**Passage for review**
********************

'Sandwich generation' saddled with care of elders and children

Originally published in the Gazette and the Vancouver Sun on May 4th, 2010. To see the original story online please click here

Joanne Hough moved her family to Ottawa from Manitoba 10 years ago to help care for her aging mother, who was experiencing the early stages of Alzheimer’s disease. With four kids between the ages of 10 and 20 still living at home, Hough says dividing her caregiving roles wasn’t easy, but she has found ways to manage.

Hough, 46, is part of a growing demographic within the baby boomers (people born between 1947 and 1966) referred to as the “sandwich generation.” While elderly people are benefiting from rising life expectancies, their children — often parents themselves — are “sandwiched” in the middle, caring for two generations. The obligation to act as a caregiver to both parents and children can exact both emotional and financial tolls.

Hough, who works at an office job three days a week, says a strong family support system — which includes two brothers in B.C. and a sister in Alberta — has helped to ease the emotional strain she experiences as her mother’s main support. The four siblings hold conference calls for major decisions about her living arrangements.

And her mother’s financial situation has allowed Hough to move her into a long-term care facility and hire a caregiver to visit her regularly. Knowing her mother’s daily basic needs are being met has given Hough peace of mind, especially when she can’t visit.

********************

**Questions**
**a.** Answer these questions using the article on the sandwich generation:
(i) How many children were still living at home with Joanne Hough, and within what age range?
(ii) Between which years were baby boomers born, according to the article?
(iii) How many days a week does Hough work at her office job?
**b.** Pick up the article on the sandwich generation after its final sentence and keep writing it.

[Recorded data]

********************

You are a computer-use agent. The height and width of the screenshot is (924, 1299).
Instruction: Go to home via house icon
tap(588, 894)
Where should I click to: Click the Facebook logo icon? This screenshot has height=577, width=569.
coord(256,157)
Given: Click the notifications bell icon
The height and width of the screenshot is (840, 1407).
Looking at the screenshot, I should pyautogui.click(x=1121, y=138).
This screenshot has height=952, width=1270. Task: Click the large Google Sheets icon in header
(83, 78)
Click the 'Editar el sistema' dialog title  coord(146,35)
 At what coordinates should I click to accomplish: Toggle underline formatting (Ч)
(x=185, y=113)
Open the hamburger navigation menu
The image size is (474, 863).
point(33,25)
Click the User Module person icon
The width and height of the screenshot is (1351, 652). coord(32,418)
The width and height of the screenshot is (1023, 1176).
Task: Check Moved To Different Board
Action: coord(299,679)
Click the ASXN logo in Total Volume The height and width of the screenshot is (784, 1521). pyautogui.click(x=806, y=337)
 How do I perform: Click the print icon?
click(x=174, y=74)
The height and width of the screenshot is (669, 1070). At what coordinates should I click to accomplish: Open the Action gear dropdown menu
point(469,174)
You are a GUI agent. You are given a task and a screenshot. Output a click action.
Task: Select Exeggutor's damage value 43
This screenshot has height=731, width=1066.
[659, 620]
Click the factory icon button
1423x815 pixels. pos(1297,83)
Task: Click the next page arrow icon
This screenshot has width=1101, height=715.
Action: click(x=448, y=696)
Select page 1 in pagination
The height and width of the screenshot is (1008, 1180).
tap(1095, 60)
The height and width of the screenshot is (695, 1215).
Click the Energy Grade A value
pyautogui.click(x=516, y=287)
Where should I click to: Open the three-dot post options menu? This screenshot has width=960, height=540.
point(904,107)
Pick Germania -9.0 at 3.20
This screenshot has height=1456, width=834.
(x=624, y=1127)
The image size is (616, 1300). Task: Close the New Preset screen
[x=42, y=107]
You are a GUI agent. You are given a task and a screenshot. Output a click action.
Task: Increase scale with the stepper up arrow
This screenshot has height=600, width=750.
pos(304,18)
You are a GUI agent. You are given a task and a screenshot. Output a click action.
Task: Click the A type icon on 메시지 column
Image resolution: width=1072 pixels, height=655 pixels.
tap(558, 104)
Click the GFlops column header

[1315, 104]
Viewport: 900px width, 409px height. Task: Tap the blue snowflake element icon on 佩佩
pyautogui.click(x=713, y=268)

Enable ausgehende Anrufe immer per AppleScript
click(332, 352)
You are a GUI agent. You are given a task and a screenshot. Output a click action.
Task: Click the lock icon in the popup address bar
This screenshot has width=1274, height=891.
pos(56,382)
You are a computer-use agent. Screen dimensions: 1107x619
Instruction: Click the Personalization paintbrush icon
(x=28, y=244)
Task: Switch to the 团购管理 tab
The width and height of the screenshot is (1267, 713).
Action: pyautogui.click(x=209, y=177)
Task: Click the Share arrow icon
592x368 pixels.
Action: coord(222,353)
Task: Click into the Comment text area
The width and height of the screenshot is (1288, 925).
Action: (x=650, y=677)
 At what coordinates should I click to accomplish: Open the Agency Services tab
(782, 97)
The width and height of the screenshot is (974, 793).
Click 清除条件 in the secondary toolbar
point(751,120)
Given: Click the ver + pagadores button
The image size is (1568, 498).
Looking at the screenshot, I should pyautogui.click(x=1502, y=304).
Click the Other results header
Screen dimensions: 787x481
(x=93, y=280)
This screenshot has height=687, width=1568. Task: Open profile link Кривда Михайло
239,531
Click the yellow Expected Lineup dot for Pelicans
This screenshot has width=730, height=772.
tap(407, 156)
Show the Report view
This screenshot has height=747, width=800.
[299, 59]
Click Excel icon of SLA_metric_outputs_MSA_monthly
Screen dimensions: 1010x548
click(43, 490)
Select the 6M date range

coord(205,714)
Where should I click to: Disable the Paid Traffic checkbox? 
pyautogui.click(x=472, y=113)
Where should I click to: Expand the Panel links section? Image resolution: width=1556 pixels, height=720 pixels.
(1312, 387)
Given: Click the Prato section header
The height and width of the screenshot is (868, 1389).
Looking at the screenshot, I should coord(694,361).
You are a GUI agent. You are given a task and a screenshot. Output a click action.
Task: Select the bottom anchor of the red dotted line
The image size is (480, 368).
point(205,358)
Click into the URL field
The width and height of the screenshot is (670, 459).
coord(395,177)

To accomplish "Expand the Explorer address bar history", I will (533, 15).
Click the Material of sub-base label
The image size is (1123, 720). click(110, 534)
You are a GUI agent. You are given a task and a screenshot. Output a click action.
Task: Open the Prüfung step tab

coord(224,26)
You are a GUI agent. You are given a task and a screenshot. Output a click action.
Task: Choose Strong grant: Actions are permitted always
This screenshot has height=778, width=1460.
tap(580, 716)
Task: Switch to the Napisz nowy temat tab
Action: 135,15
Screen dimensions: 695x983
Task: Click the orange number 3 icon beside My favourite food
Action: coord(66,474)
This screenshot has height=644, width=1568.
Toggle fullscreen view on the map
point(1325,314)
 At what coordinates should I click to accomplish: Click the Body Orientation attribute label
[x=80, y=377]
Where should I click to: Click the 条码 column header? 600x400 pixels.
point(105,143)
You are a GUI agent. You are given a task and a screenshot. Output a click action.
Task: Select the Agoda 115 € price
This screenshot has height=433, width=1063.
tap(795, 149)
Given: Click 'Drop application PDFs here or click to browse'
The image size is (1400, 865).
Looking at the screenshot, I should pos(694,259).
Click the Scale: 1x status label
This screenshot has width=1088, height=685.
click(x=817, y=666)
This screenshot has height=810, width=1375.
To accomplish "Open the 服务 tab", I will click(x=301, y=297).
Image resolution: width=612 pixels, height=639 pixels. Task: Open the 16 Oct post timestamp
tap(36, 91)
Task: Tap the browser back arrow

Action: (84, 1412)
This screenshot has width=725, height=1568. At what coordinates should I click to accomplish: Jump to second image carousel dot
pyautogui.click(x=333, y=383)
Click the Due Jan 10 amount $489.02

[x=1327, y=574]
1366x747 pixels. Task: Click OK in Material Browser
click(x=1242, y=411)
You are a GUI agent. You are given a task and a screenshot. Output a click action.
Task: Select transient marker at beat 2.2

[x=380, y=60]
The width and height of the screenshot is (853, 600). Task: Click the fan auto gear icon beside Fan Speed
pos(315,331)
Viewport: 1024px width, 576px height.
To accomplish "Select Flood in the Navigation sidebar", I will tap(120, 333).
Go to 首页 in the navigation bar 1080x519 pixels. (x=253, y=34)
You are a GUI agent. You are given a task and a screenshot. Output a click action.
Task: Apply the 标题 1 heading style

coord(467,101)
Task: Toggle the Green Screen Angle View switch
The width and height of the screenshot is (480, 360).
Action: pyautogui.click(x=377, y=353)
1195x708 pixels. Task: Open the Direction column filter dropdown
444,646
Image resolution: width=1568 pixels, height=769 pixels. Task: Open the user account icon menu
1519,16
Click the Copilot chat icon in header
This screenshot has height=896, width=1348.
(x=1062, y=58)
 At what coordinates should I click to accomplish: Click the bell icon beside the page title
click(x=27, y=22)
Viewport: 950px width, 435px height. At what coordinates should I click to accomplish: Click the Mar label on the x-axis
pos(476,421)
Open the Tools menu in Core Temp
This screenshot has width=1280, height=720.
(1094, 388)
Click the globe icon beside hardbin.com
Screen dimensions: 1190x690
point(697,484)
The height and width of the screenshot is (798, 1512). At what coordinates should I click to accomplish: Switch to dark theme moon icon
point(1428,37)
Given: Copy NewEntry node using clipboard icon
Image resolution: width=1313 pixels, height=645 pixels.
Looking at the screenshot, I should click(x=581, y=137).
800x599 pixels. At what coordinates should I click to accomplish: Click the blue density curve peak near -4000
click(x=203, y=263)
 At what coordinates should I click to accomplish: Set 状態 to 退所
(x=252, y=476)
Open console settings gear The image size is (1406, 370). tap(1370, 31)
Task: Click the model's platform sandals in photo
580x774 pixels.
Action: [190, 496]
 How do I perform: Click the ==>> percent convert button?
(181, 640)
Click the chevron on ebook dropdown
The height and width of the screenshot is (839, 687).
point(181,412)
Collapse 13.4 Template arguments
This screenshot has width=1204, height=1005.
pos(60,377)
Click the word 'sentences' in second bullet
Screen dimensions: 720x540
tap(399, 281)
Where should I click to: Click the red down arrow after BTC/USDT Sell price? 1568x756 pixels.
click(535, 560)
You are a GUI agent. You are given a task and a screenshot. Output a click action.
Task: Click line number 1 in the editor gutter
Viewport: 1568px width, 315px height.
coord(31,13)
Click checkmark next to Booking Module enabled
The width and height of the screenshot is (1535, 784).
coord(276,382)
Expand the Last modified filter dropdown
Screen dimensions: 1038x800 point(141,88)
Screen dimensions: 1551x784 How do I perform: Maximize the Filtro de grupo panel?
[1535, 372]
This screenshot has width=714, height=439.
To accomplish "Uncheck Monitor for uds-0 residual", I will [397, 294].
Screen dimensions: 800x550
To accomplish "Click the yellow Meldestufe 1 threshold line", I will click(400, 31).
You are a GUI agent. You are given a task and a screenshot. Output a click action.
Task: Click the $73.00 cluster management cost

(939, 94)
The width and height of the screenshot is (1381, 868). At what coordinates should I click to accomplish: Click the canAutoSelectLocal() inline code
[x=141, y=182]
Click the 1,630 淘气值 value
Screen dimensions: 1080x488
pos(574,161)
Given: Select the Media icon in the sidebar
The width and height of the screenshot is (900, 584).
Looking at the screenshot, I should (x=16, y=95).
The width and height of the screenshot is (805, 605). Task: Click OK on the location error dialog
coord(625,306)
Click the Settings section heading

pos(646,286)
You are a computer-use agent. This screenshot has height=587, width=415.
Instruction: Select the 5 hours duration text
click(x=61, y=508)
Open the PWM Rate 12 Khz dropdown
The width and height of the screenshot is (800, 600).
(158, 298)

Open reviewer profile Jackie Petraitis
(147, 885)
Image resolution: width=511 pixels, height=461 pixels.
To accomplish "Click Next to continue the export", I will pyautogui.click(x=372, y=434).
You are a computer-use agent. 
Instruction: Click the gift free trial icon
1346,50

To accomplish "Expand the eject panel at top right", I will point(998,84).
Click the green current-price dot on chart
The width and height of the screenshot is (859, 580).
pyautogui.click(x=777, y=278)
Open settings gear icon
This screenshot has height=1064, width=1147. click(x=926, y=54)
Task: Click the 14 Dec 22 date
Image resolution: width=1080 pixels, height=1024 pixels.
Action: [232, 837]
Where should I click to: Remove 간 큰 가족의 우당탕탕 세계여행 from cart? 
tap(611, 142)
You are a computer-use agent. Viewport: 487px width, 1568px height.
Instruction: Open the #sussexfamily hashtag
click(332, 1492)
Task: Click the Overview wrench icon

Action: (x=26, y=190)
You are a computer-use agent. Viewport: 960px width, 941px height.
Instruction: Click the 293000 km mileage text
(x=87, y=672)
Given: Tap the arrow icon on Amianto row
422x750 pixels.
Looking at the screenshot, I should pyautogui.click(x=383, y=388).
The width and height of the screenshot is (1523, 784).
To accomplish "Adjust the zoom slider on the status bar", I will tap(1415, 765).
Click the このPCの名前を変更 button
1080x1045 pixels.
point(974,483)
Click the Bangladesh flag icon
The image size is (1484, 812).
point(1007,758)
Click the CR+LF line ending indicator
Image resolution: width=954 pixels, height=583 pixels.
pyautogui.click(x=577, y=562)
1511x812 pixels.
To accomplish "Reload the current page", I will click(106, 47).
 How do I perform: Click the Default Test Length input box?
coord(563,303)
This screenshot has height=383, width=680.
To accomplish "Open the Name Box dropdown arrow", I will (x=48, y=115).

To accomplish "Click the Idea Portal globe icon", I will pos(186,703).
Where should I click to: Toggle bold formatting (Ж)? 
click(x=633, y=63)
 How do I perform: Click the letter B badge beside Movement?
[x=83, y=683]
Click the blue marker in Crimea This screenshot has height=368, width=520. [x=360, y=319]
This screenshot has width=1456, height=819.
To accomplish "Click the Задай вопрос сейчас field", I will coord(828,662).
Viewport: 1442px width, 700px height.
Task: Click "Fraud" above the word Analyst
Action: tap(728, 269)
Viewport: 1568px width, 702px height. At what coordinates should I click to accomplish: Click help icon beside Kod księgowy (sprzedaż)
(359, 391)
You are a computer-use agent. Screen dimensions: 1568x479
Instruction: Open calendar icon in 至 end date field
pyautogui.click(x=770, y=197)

********************

**Numbered answers**
**a.**
(i) Four children, between the ages of 10 and 20.
(ii) Between 1947 and 1966.
(iii) Three days a week.

**b.**
“I don’t know how I’d do it without [the service],” says Hough. “I try to plan ahead, but it’s comforting to know someone’s there taking her for walks.”

Not everyone in Hough’s situation is so lucky.

According to a recent survey by Investors Group, 69 per cent of Canadians age 43 to 63 years of age have at least one living parent or parent-in-law, and about one-third of this group are providing care for them. Duties were found to range from financial support to everyday activities such as household chores, providing companionship and transportation to appointments. Roughly a third of these caregivers are parents, the survey found, and in many cases their eldercare responsibilities cost a portion of their incomes — some up to $6,000 per year.

David Foot, a professor of economics at the University of Toronto, says the people most likely to have dual obligations are around the age of 50 -the peak of the baby boomer generation.

“In many cases, their own children still haven’t left home and their parents are getting into ill health,” says Foot.

To add to the pressure, many are still working full-time jobs, which led a recent Senate of Canada committee to recommend allowing these caregivers to take breaks from work similar to child care leaves.

Obligations of a dual caregiver may seem daunting, but there are ways to manage so the responsibility doesn’t become overwhelming, says Terri Benincasa, a personal-transition coach who specializes in boomer issues.

“The part that tends to be the most draining is when you don’t have the help you need,” she says. “You’re running around like a chicken with your head cut off because you haven’t used your resources and your family.”